Вождь с сомнением посмотрел на гордо торчащий из развязанных штанов член.
– В губы целуй, нежно, – поправился Лемюэль, опускаясь на колени, чтобы было удобнее. Целоваться варвар умел. Как и не задавать вопросов, когда все и так было понятно. Но как только он опрокинул барона и навалился сверху, Лемюэль завозмущался.
– Тяжелый, раздавишь!
– А тогда как? – вождь перекатился на спину, не отпустив добычи, так что теперь уже барон лежал на его могучей груди.
– Может, на боку? Моя сестра невинна, – Лемюэль помог вождю стащить штаны, и попытался лечь рядом.
– Нет, живот мешает, – согласились оба, когда, даже помогая руками, не смогли соединиться.
– Полезай сверху, – вождь лег на спину, и Лемюэль задумчиво посмотрел на восставшую плоть. Клинок варвара был пропорционален и соответствовал могучему сложению. Сестру было жалко. Союз с варитами был необходим Талигу.
– Я должен, а значит, я могу, – сказал он мысленно и медленно опустился на клинок.
– Живой? – спросил вождь, вглядываясь в замершего барона. Лемюэль кивнул. Кажется, наливка была лишней – или ее было недостаточно?
– Первый раз – самый тяжелый, – утешающе успокоил вождь, и качнул мощными бедрами, – скачи!
Отличный наездник, Лемюэль не боялся самых норовистых коней, но сейчас то ли он объезжал северного медведя, то ли объезжали его. Мощные движения подбрасывали, норовя скинуть, и барон сжимал бедра, и сжимался, держась сам, удерживая варвара и навязывая свой ритм. Он словно пытался направить могучего скакуна без удил и седла одним своим телом, развернуть, обуздать его полет, подчинить – пока тот мчался к своей цели.
Как и во всем прочем, барон добился успеха. Вместе они достигли башни наслаждения и замерли, тяжело дыша и роняя капли пота. Довольные, они улеглись рядом на медвежьи шкуры.
– Тяжел я для твоей сестры, – в голосе вождя была грусть.

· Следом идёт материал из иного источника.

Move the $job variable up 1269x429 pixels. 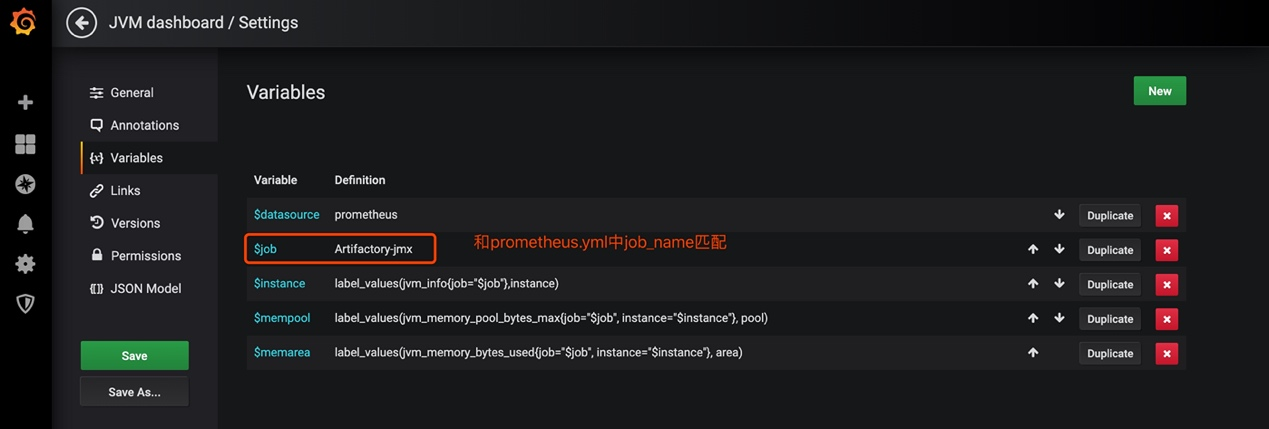(1033, 250)
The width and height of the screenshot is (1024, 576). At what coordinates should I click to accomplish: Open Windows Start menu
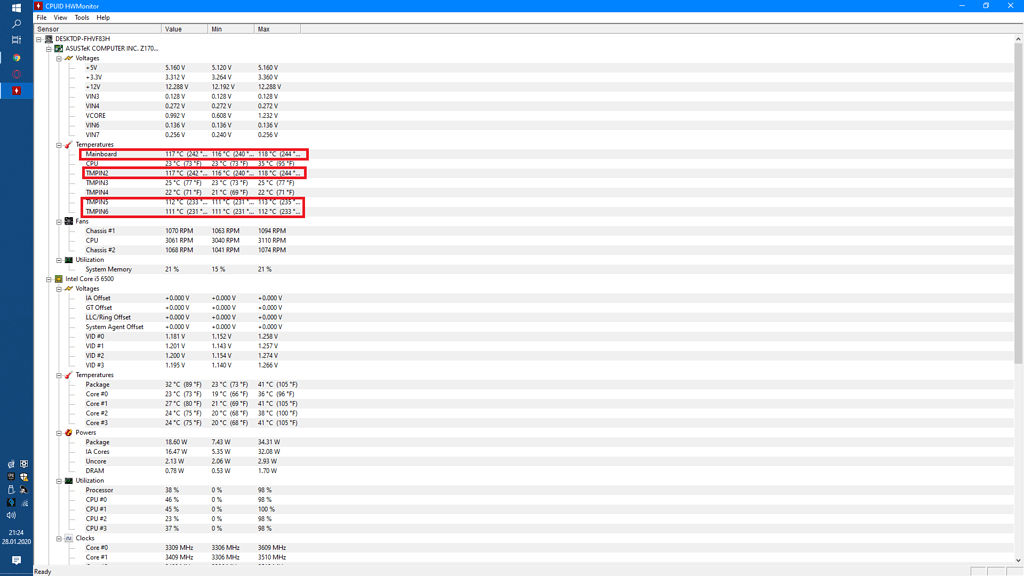click(x=16, y=7)
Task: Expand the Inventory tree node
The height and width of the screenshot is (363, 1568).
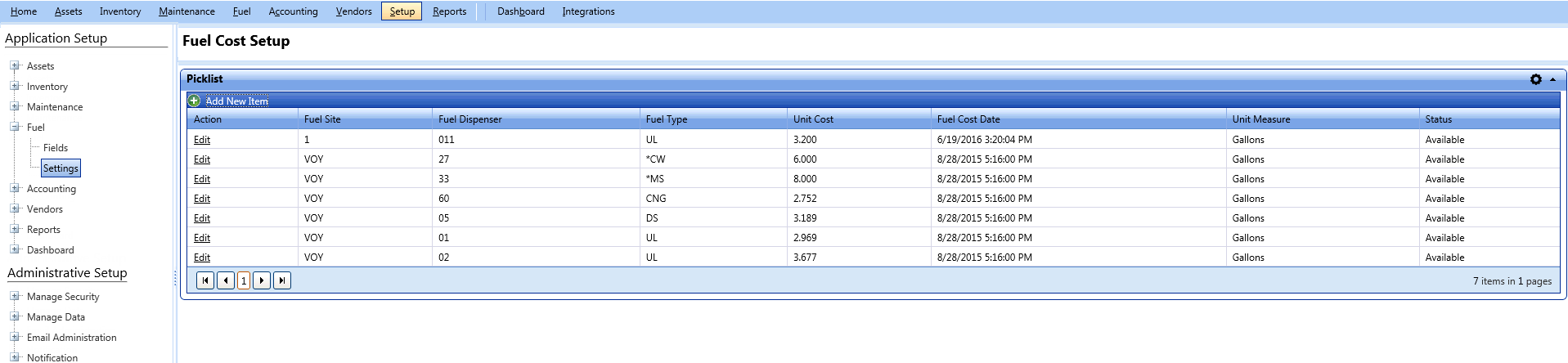Action: point(15,86)

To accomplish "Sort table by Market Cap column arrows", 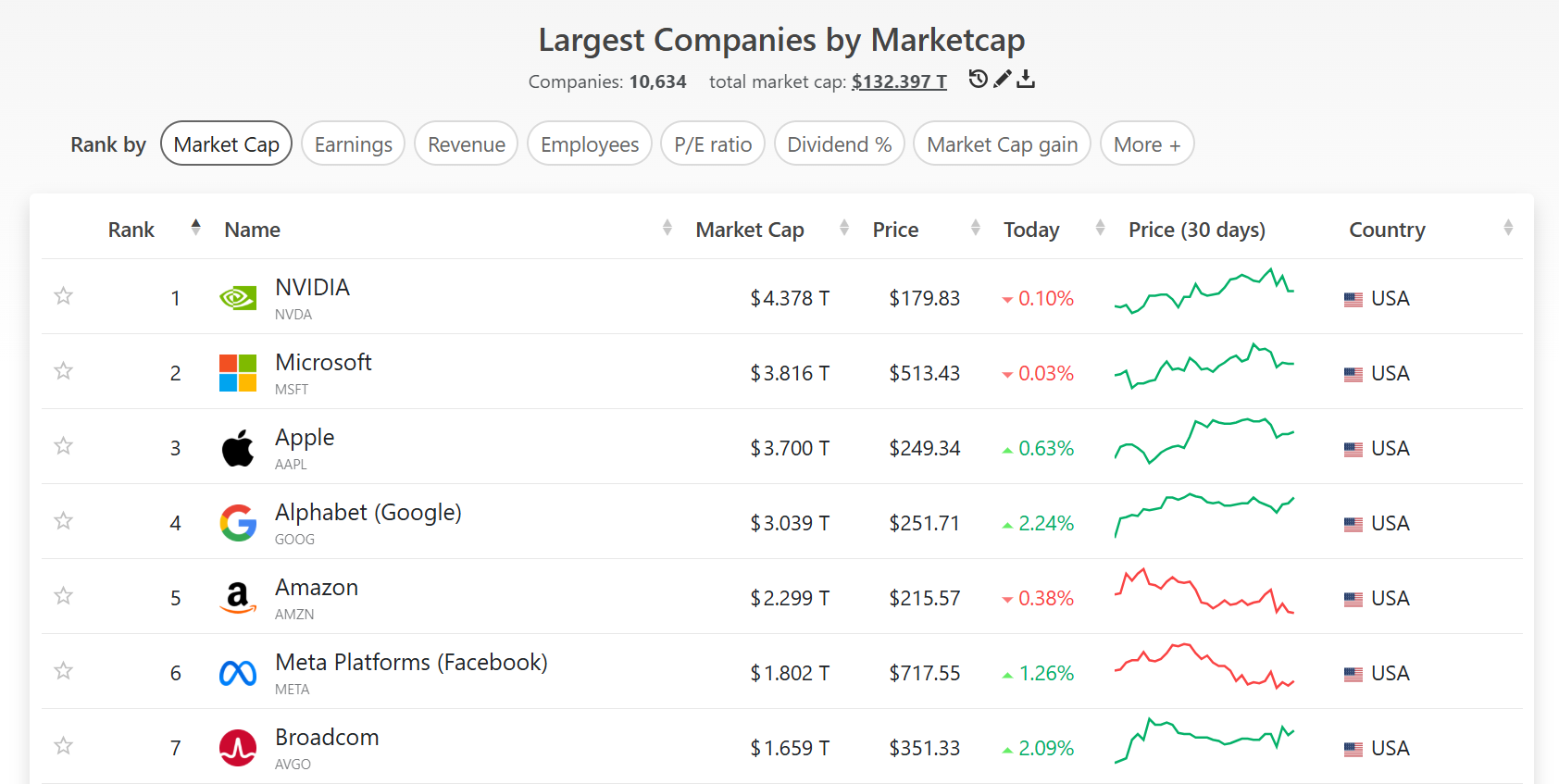I will (x=843, y=228).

– Этот союз важен и для варитов, и для Талига, – возразил Лемюэль, – но сестра для тебя мелковата.
– А вот ты – в самый раз, – вождь поцеловал барона, – возвращайся со мной, и никакие враги не разобьют нашей дружбы.
– Ради Талига и сестры, – Лемюэль улыбнулся и подумал, что в варварских обычаях что-то есть.
***
Валентин открыл рот, собираясь что-то сказать, потом посмотрел на довольного Ричарда и только покачал головой.
– Ты показывал черновик эру Рокэ? – осторожно спросил он.
– Обязательно! А то потом выяснится, что опять в тексте политика, и дипломаты обижены. Но здесь же ничего такого нет, и эрэа Арлине должно понравиться, – Ричард улыбнулся.
– Ричард Окделл! – донеслось сверху. Кажется, Лионель Савиньяк был в бешенстве, ведь обычно он не кричал. Но почему?
– Бежим! – Валентин схватил Ричарда за руку, с другой стороны его подхватил Эстебан, и вдвоем они почти вынесли талантливого писателя из особняка.
Из окна кабинета эра Рокэ раздавался его хохот и поток ругательств Савиньяка.